What to produce:
Each line of the entries that contains the word "computer" adds one. Reply with the resulting number only.
(Data to use begins)
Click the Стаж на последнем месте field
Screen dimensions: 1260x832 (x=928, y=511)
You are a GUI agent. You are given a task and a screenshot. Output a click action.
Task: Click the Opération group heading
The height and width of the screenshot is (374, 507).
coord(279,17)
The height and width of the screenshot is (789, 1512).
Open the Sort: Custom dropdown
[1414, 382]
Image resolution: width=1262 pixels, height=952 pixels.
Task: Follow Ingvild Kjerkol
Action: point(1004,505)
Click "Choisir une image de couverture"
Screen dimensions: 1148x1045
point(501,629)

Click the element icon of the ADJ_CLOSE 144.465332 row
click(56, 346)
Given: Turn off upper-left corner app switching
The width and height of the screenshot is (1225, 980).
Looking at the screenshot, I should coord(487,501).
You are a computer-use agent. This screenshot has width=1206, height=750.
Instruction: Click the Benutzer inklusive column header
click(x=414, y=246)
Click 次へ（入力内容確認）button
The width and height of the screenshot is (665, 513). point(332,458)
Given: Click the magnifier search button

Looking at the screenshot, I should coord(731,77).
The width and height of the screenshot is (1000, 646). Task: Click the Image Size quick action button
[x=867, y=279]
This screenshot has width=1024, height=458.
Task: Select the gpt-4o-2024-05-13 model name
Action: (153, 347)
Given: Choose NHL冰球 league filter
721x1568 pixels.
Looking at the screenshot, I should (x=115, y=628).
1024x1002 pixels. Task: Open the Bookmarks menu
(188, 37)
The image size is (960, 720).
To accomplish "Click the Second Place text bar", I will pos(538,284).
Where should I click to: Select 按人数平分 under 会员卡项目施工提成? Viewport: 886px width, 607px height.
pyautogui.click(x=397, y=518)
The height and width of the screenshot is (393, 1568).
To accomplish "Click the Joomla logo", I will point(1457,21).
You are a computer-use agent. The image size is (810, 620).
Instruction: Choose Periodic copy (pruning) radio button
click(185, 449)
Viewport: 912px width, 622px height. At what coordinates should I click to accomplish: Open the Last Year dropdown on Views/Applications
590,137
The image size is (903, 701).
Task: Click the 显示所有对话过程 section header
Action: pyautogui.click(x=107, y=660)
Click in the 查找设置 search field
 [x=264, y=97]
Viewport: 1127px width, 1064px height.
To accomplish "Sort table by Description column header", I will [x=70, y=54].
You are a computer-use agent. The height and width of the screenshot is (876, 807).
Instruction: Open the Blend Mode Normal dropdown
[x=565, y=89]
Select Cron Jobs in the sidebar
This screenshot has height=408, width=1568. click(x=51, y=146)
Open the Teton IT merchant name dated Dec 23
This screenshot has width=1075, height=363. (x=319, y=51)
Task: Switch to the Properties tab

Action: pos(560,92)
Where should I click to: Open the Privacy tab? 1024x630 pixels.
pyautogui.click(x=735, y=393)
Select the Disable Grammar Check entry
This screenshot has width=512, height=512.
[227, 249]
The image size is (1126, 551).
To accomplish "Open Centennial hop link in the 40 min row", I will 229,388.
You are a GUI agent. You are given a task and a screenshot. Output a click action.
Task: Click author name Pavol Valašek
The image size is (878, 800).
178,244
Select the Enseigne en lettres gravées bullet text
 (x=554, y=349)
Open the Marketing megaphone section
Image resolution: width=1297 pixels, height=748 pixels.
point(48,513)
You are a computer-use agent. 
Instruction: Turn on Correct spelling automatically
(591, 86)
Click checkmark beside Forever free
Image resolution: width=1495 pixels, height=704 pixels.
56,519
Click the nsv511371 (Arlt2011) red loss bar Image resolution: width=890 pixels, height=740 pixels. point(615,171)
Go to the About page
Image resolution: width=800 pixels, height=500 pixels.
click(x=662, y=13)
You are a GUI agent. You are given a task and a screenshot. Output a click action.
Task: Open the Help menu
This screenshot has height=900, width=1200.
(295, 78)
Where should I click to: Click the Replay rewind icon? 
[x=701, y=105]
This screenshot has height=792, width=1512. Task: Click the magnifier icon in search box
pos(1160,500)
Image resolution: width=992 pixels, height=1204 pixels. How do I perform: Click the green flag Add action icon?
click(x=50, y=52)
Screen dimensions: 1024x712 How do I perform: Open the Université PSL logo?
(Data to use ends)
Response below:
4